The Animal Health and Veterinary Laboratories Agency (AHVLA) has announced that in future its laboratory services work will be delivered from fewer locations in the future.
According to the agency, this will improve cost effectiveness and efficiency, enabling it to continue to deliver important scientific services to government and the livestock industry within a reduced spending review settlement.
This change does not affect the location of post mortem facilities, the activities currently undertaken by the veterinary investigation officers, or the surveillance programme.
Laboratory services involve testing, research and development work and are currently delivered by scientists based at sixteen sites located across Great Britain. This announcement will mean that work undertaken at the locations specified below will transfer to other AHVLA laboratories during two phases:
- Phase 1: Thirsk, Truro and Langford (to complete by 31 March 2012)
- Phase 2: Aberystwyth, Carmarthen, Luddington, Preston, and Winchester (to complete by 31 March 2013)
The laboratory-based work undertaken at these sites will be redistributed amongst the laboratories at Bury St Edmunds, Lasswade, Newcastle, Penrith, Shrewsbury, Starcross, Sutton Bonington, and Weybridge.

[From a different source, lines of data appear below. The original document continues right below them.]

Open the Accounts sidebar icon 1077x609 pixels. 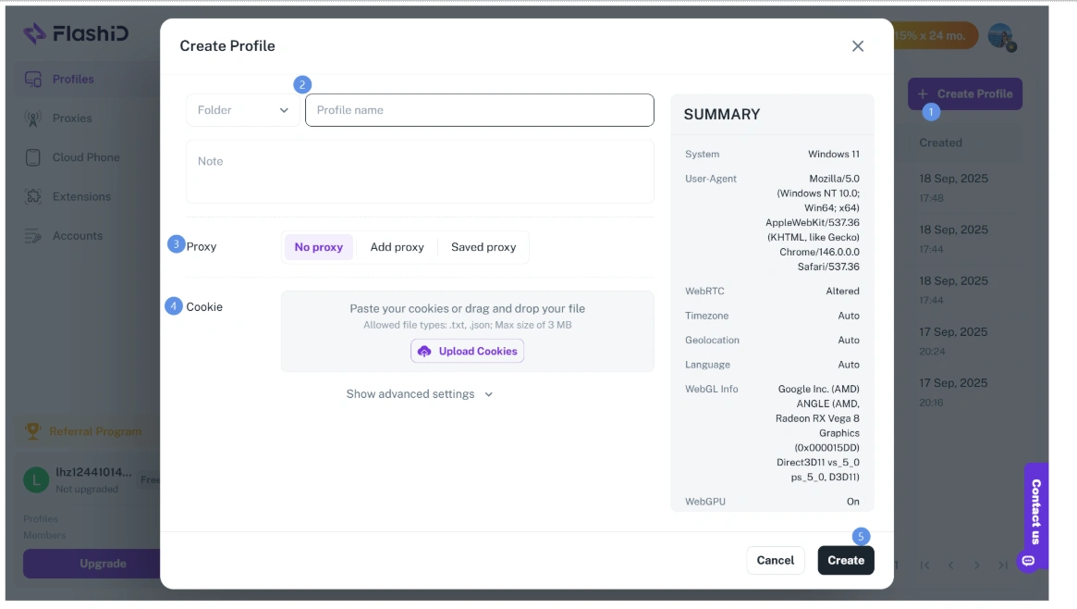click(x=33, y=236)
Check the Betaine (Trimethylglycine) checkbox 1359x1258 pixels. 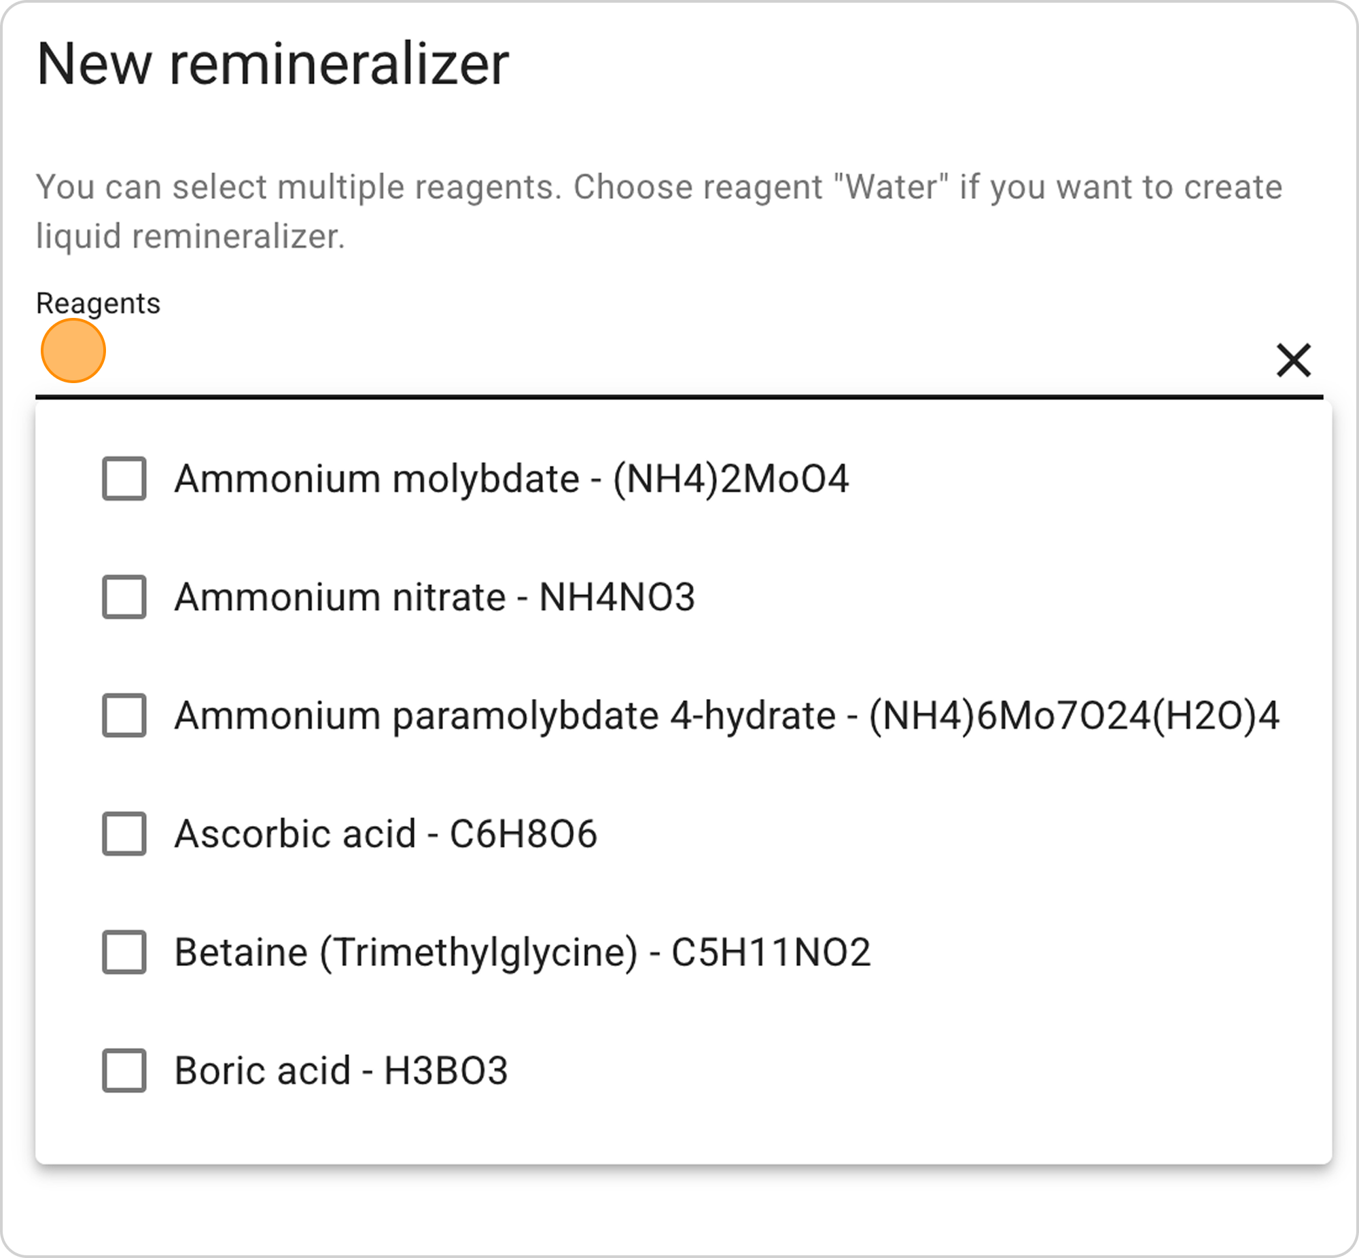point(124,952)
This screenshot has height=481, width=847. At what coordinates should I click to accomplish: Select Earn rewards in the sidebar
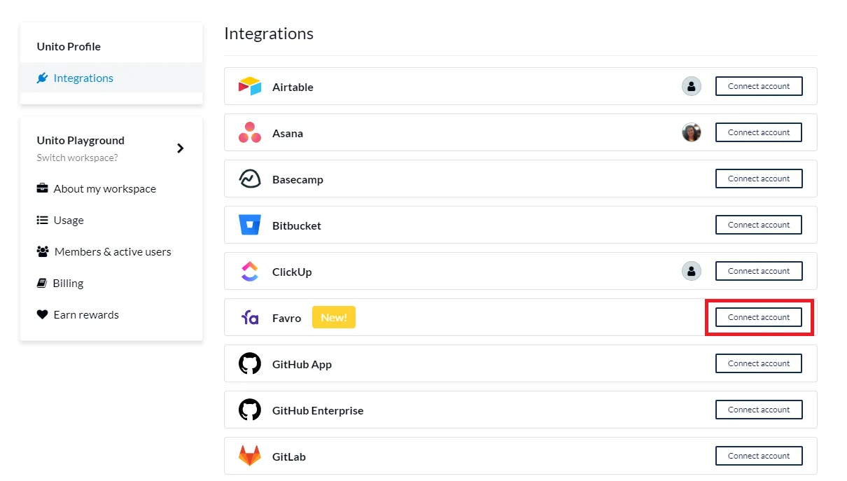(86, 315)
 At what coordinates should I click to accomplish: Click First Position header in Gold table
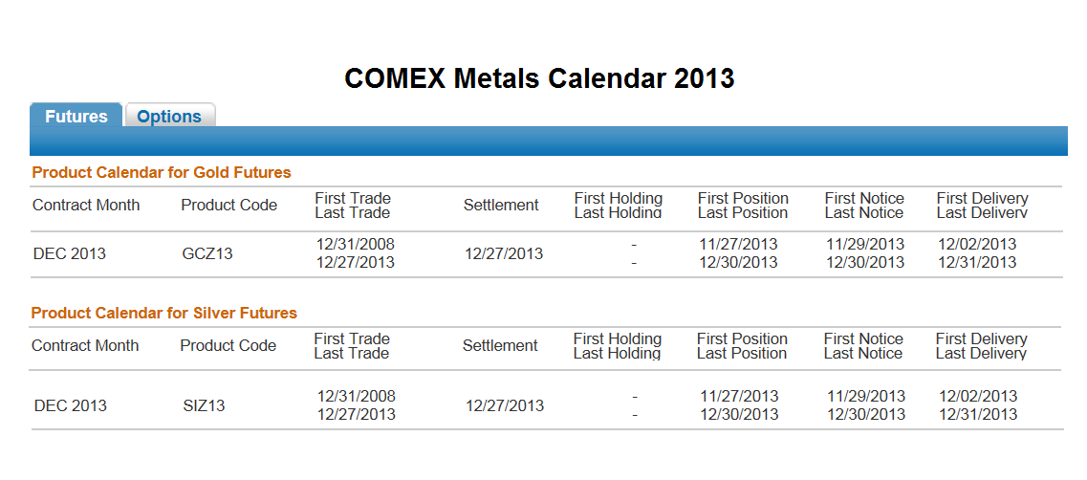(743, 198)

AHVLA’s veterinary services work, including post mortem examinations, will continue to be provided by all the current regional laboratory sites while a review is undertaken of the best way to deliver this work in the future.
These changes continue work that has taken place over the last several years to increase the specialist focus of individual laboratory sites, ensuring that modern equipment and appropriately trained staff can deliver high quality, accredited laboratory test results. This model, where post mortems are carried out in locations convenient to submitting veterinary practices, and the supporting laboratory testing is carried out off site, is already successfully in use in several surveillance centres.
Savings arising from these changes are likely to be in the region of £2.4 million per annum.
AHVLA Chief Executive Catherine Brown said, “Reducing the number of sites undertaking laboratory testing will enable us to deliver services of the same high standard at a significantly lower cost. This is due to the professionalism and flexibility of our staff and will be to the benefit of the customers who rely on us for high standard laboratory services, as it makes the service more sustainable for the future.”